Live Culture Grand Cru is a barrel-aged farmhouse ale fermented with wild yeast native to the Simondium-based brewery. It was brewed with barley from Caledon alongside citrus fynbos and hops grown in Soul Barrel’s beer garden. “We’ve always felt this is one of the best beers we’ve ever brewed,” says Nick. “This award confirms that.”
This was the third year of the competition and the first time that international judges were invited to join. Judges from 16 different countries evaluated the 251 entries over three days last week. The winners were announced on 14 May at a joyous awards evening held at Jack Black’s Brewing Company in Cape Town.

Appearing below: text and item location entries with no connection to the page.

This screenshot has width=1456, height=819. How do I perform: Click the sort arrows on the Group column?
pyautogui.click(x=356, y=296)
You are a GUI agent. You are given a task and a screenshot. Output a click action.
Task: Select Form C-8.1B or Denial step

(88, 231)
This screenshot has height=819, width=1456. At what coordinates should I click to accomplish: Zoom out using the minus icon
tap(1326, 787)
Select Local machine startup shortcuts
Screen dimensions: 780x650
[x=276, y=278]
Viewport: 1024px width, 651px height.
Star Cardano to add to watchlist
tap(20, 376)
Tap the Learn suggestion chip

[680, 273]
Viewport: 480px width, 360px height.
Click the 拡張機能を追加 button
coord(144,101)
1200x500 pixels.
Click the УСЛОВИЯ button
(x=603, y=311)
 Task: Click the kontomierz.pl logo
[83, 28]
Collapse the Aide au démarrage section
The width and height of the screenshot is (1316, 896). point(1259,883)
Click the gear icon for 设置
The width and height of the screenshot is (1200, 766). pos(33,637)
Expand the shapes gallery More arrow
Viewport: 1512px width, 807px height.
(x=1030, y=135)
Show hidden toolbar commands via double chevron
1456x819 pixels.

“We want to elevate the competition to be in line with other international competitions,” says African Beer Cup founder Lucy Corne. “And inviting extremely experienced, highly respected beer industry experts from around the world is crucial for our competition. It’s the first time any beer competition in Africa has welcomed such highly esteemed judges.” This year’s competition attracted a number of sponsors including global fermentation specialists Fermentis, Cape Town companies Draught Guardian and Frontier Canning, and Austrian based Anton Paar.
The judges awarded 10 gold medals, 29 silver medals and 27 bronze medals across 32 categories. The competition is judged to the Beer Judge Certification Program (BJCP) guidelines, which focus on stylistic accuracy rather than personal preference. Beers must reach a certain score threshold in order to be considered for a medal, with a maximum of one gold, one silver and one bronze per category.
The ten gold medallists then went head to head in a Best of Show round to determine the Best Beer in Africa. Rather than a trophy, the winner receives a custom painting to celebrate their win. This year’s painting was created by Cape Town artist Ann Gadd.
The competition also includes a special award which goes to a brewery showcasing traditional African ingredients in a beer. The BASA African Celebration Award, sponsored by the Beer Association of South Africa, was awarded to Botswana’s Okavango Craft Brewery for their Old Bull Stout, which uses locally grown millet alongside malted barley. The brewery is spearheading a programme that supports local farmers and buys surplus millet, which is then malted at the brewery and used across their beer range. BASA CEO Patricia Pillay presented the award.
BASA also sponsored the Non-Alcoholic Beer Award – a first for the competition. The silver medal was awarded to Heineken for Heineken 0.0, while the bronze went to Signal Hill Products for Devil’s Peak To The Sea Non-Alc IPA. “BASA believes that non-alcoholic beers are a critical step towards differentiating beer as the drink of choice for all occasions,” says Patricia Pillay.